Journal of Cardiovascular Pharmacology | 1993
Douglas S. Schulman; Brian A. Herman; Todd L. Edwards; Galal Ziady; Barry F. Uretsky
Verapamil has complex influences on ventricular function owing to its direct myocardial effects, vasodilation, and reflex activation of the sympathetic nervous system. To investigate the direct myocardial effects of verapamil in humans independent of reflex sympathetic stimulation, we administered the drug to 13 recent heart transplant recipients with denervated ventricles. Hemodynamics and radionuclide angiograms were recorded at baseline, with altered loading conditions, and after intravenous (i.v.) verapamil (median dose 4 mg). Left ventricular (LV) systolic and diastolic function was analyzed by systolic pressure-volume relations (SPVR) and peak filling rate (PFR), respectively. Verapamil caused a decrease in blood pressure (BP) and heart rate (HR) with increases in right atrial pressure (RAP 6 +/- 3-8 +/- 3, p < 0.01) and pulmonary artery wedge pressure (PAWP, 9 +/- 3-11 +/- 3 mm Hg, p < 0.01) pressures.
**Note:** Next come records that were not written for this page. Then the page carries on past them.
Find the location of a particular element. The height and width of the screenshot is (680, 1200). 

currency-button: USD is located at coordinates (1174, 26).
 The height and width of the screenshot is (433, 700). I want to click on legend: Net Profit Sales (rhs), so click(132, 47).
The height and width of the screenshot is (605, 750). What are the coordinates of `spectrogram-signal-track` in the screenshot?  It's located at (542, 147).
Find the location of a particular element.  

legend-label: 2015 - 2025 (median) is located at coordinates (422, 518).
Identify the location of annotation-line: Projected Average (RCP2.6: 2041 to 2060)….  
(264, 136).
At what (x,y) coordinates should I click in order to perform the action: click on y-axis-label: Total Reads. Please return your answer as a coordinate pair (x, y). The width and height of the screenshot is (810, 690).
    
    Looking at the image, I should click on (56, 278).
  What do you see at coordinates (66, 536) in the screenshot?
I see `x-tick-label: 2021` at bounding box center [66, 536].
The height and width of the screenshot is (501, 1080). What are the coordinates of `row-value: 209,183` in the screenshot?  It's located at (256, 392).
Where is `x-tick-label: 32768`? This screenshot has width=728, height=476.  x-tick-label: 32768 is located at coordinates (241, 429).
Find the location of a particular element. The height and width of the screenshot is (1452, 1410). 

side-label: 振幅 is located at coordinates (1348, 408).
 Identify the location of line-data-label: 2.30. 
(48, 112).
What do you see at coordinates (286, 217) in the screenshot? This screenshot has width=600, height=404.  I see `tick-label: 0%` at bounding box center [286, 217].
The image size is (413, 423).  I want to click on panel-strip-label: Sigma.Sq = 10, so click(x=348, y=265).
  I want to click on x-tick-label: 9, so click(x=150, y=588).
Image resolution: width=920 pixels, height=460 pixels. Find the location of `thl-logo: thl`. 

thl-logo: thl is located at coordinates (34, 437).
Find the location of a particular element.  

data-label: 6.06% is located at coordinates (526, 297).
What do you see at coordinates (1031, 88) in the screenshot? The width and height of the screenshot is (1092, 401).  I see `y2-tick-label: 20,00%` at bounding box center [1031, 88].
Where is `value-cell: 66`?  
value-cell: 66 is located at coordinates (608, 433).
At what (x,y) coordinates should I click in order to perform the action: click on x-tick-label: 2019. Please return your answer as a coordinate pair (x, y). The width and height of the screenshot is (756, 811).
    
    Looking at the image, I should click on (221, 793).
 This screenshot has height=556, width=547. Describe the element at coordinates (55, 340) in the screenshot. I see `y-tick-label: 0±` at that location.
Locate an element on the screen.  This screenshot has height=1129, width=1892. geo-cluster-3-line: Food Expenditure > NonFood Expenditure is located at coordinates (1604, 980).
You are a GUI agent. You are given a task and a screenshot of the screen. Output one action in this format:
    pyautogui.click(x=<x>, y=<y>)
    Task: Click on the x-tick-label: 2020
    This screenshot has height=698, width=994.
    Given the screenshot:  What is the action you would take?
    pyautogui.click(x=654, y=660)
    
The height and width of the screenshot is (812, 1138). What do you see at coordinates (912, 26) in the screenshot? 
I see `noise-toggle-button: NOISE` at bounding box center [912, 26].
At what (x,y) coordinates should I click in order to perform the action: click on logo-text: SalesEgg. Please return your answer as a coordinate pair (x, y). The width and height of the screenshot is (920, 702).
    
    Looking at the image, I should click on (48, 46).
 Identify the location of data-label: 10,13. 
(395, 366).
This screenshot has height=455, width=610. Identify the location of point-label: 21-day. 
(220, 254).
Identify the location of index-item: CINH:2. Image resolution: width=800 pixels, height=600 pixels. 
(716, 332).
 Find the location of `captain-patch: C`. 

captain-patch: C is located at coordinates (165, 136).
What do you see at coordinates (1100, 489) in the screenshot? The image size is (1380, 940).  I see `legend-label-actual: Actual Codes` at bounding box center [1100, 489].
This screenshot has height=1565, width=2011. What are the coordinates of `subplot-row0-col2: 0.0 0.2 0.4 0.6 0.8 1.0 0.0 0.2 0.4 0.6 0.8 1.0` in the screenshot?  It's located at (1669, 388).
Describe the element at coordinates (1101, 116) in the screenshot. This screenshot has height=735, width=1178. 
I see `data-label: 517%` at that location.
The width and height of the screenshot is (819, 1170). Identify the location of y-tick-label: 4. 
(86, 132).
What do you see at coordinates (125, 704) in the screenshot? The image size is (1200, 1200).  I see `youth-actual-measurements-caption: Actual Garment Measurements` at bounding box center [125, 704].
LV ejection fraction (EF) decreased (69 +/- 7-66 +/- 8%, p < 0.02) in association with an increase in LV end-systolic counts (3.45 +/- 1.27 to 4.72 +/- 1.78 kcts, p < 0.001). In 11 of 13 patients, the SPV point after verapamil administration was decreased from the line established during altered loading conditions. PFR (4.05 +/- 0.81 to 4.11 +/- 0.76 EDV/s) was unchanged. In the denervated ventricle, verapamil has negative chronotropic and inotropic effects with minimal effects on PFR.